The deal is a win for billionaire investor Carl Icahn, Forest’s second-largest holder who gained seats on the company’s board in 2012 and 2013, and pushed for a sale. It also comes after Comcast Corp. last week announced the year’s biggest deal, a $45 billion agreement to acquire Time Warner Cable Inc.
Other pharmaceutical companies also rallied today. Drug maker Mylan Inc. climbed 4.8 percent to a record $48.30, and Regeneron Pharmaceuticals Inc. added 2.7 percent to $332.78, also an all-time high.
Zynga Inc. increased 5.8 percent to $5.15. The social gaming company reached a 19-month high after King Digital Entertainment Plc, the maker of popular smartphone games including “Candy Crush Saga,” filed to raise $500 million in an initial public offering in the U.S. today. The amount King Digital is seeking to raise is a placeholder used to calculate fees and may change.

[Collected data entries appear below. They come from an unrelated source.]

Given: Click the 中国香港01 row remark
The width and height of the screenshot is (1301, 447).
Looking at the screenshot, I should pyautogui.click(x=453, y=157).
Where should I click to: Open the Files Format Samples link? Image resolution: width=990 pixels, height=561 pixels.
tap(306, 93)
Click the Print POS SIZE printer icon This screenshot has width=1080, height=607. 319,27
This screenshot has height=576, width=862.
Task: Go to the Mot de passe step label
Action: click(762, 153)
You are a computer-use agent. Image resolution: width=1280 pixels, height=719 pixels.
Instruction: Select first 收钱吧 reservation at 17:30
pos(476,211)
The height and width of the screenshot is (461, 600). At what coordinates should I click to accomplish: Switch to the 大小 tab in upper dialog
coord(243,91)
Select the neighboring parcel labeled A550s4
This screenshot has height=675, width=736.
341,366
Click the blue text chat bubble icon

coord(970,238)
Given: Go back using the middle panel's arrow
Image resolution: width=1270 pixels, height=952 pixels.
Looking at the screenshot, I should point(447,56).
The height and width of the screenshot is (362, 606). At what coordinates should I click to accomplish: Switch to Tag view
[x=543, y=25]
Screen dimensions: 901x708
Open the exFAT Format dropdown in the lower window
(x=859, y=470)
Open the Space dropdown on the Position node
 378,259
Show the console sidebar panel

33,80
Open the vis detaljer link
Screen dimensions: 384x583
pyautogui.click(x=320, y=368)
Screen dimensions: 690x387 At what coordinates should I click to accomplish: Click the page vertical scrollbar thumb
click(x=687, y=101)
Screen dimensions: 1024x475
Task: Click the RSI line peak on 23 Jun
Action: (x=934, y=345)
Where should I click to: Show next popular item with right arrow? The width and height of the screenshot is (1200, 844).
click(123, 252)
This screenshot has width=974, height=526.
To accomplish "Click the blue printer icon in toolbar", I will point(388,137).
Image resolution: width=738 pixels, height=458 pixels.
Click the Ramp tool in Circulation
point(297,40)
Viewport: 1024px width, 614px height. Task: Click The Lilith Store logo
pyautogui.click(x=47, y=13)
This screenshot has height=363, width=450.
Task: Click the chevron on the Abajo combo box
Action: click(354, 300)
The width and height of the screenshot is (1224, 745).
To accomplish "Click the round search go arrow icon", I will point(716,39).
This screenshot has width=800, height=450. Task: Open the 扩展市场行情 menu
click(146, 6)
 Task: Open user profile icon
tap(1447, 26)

J.M. Smucker Co. rallied 3.8 percent to $95.31 after being upgraded to overweight at Stephens Inc. The jam maker slumped 3.5 percent on Feb. 14 after forecasting a bigger sales decline than analysts had anticipated.
Coca-Cola fell 3.8 percent to $37.47 for the steepest drop in the Dow and its biggest loss since August 2011. Chief Executive Officer Muhtar Kent, facing slowing growth in emerging markets, said the company will pare supply and data-management costs and overhaul marketing programs to generate $1 billion in savings by 2016. Global sales volume rose 2 percent for the year and 1 percent for the quarter, less than the 4 percent annual and 3 percent quarterly growth reported a year ago.
Kansas City Southern lost 4.5 percent to $91.67. JPMorgan Chase & Co. cut the railroad operator to neutral from overweight, citing risks from proposed legislation in Mexico that would open access to third parties and require rates in some private contracts to be published.
An S&P index of homebuilders slid 1 percent, with 10 of its 11 members declining. The National Association of Home Builders/Wells Fargo sentiment gauge slumped to 46 this month from 56 in January. Snowstorms last week from the South to the Northeast helped reduce homebuyer traffic to its slowest pace since April.
Purchases and sales expectations also declined as builder confidence deteriorated from coast to coast, signaling construction will contribute less to economic growth at the start of 2014.
D.R. Horton lost 1.3 percent to $23.31 and PulteGroup slid 1.2 percent to $19.79.
Waste Management Inc. slid 4.5 percent to $41.72. The garbage hauling company reported fourth-quarter profit that missed estimates and forecast earnings for the year below the average analyst projection.